[Treatment of myelodysplastic syndrome and acute myelogenous leukemia with vitamin D3 [1 alpha(OH)D3]].

It is known that 1 alpha, 25(OH)2D3 is an inducer of nonlymphoid leukemic cell differentiation to monocyte-macrophage-like in vitro. The effects of oral administration of 4.5-15 micrograms/d 1 alpha (OH)D3, which is converted to 1 alpha, 25(OH)2D3 in vivo by liver cells, on leukemic cells were studied in two patients with AML and one with RAEB. In these three cases, 1 alpha (OH)D3 reduced the number of leukemic cells in the bone marrow and aggregated the dispersed chromatin of leukemic cells as heterochromatin. Furthermore, this drug induced atypical lymphocyte-like cells, which were considered to be differentiated from leukemic cells in case 1, and improvement of pancytopenia in case 3. While hypercalcemia developed during 1 alpha (OH)D3 therapy in case 1, it disappeared within three days after discontinuation. We also studied the in vitro effects of 1 alpha, 25 (OH)2D3 on leukemic cells freshly isolated from the bone marrow in these three cases. After incubation with 10(-8) M 1 alpha, 25(OH)2D3 at 37 degrees C for 72 h, the number of adherent cells on the bottom of Petri dishes had increased. These cells were quite similar to monocyte-macrophages.
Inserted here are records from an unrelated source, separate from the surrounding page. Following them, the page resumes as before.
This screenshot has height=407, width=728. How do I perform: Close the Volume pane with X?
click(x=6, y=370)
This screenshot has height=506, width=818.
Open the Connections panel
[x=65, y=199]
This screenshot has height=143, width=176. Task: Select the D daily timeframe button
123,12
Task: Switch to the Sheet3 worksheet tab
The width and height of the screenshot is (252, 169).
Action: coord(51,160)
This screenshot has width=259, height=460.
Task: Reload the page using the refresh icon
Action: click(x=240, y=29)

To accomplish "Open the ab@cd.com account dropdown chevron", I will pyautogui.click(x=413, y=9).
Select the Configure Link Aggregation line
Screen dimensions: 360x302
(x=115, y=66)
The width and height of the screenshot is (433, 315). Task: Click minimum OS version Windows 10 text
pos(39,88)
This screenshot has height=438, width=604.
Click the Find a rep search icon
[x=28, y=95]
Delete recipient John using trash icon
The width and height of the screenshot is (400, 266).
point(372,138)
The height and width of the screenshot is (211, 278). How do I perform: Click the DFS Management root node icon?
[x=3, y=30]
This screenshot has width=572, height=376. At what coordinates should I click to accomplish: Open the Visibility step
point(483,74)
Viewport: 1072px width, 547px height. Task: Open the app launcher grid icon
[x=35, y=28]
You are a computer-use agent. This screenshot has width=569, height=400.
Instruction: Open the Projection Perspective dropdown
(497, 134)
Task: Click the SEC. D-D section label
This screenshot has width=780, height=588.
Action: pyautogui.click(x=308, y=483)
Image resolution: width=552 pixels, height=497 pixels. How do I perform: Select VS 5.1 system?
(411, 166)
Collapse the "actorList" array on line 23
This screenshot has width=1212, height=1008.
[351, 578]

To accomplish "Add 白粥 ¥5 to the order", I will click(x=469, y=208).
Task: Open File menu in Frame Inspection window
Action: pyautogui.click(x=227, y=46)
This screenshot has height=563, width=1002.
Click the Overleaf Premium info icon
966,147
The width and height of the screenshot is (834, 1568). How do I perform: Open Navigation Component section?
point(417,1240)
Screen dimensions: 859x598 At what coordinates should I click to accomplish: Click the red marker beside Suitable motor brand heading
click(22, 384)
These leukemic cells, after differentiation induced by 1 alpha, 25(OH)2D3, reacted strongly with monoclonal antibodies My-4 and My-7. Both 100 microM D-cis and L-cis diltiazem (calcium channel blocker) enhanced the differentiation of HL-60 cells induced by 1 alpha, 25 (OH)2D3. There was no significant difference between D-cis and L-cis diltiazem with regard to this enhancing effect. The cytoplasmic free Ca2+ concentration in HL-60 cells induced by 1 alpha, 25(OH)2 D3 and/or diltiazem, was increased significantly as compared with that in HL-60 cells incubated without inducers.